[[ Supplied information, beginning ]]
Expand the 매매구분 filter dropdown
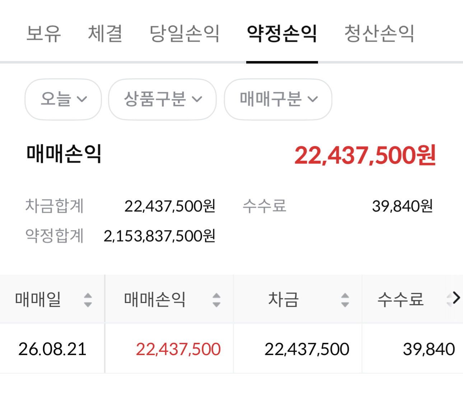Image resolution: width=463 pixels, height=401 pixels. point(278,99)
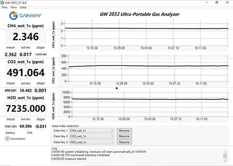Open the Data Key 3 dropdown (H2O_wet_1s)
This screenshot has height=166, width=233.
[x=92, y=142]
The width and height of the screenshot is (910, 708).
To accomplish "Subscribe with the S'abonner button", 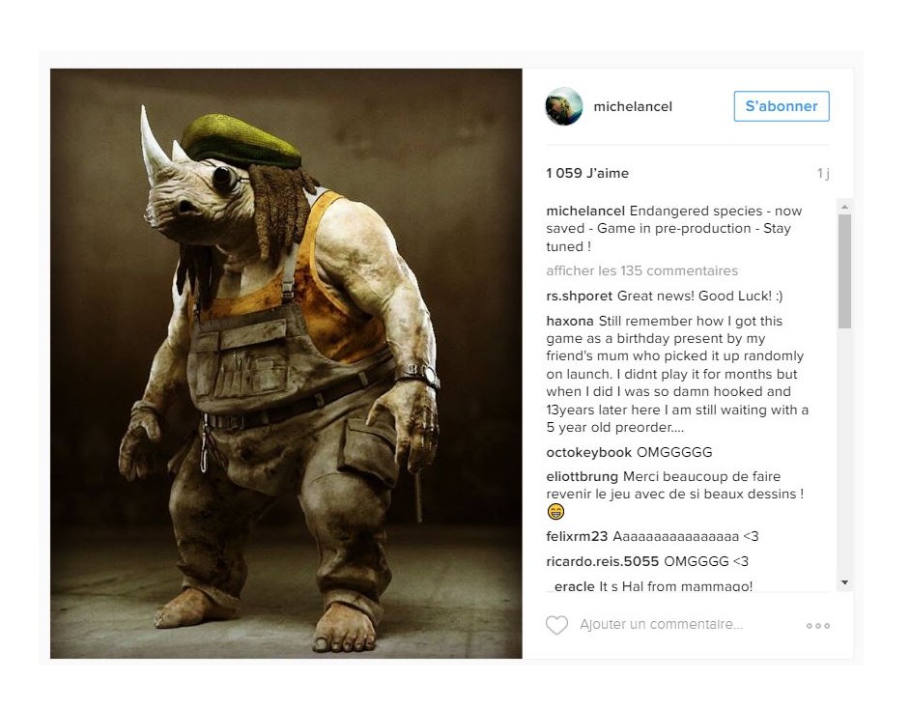I will point(782,106).
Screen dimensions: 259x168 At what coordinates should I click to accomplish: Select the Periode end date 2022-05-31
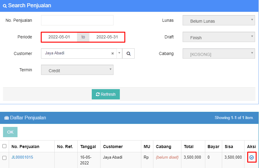pos(107,37)
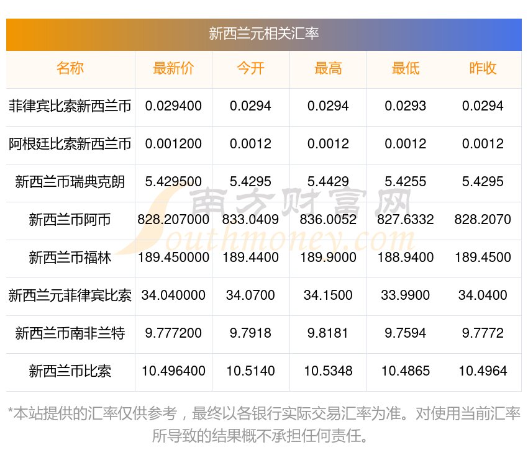This screenshot has width=528, height=455.
Task: Click the 新西兰币瑞典克朗 row name
Action: (70, 182)
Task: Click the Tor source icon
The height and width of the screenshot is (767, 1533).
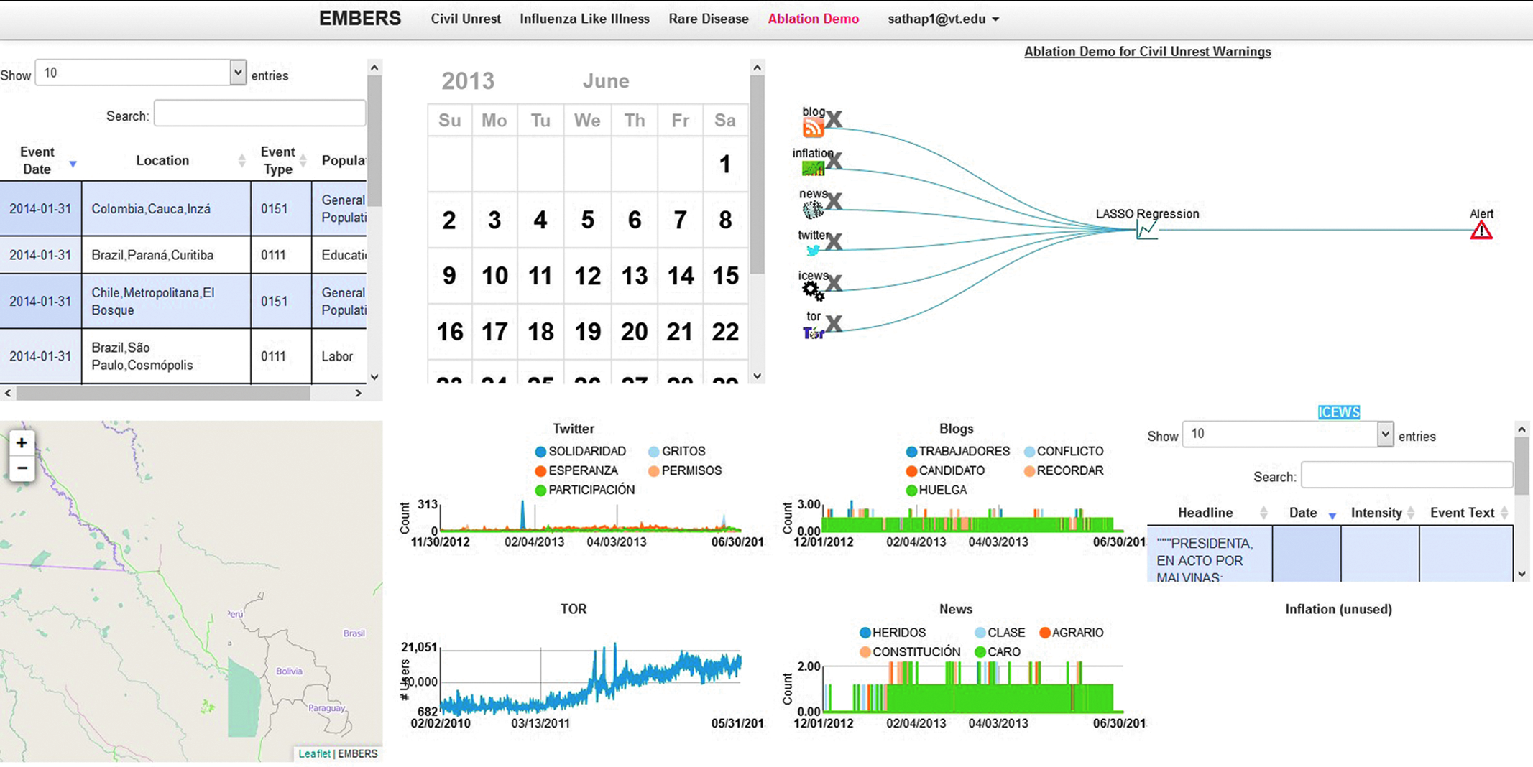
[[ Supplied information, end ]]
Repeat only the lines from the one holding "Task: Click the Tor source icon" through the last line of the data, inclusive. Keep the pictures out.

Task: Click the Tor source icon
The height and width of the screenshot is (767, 1533).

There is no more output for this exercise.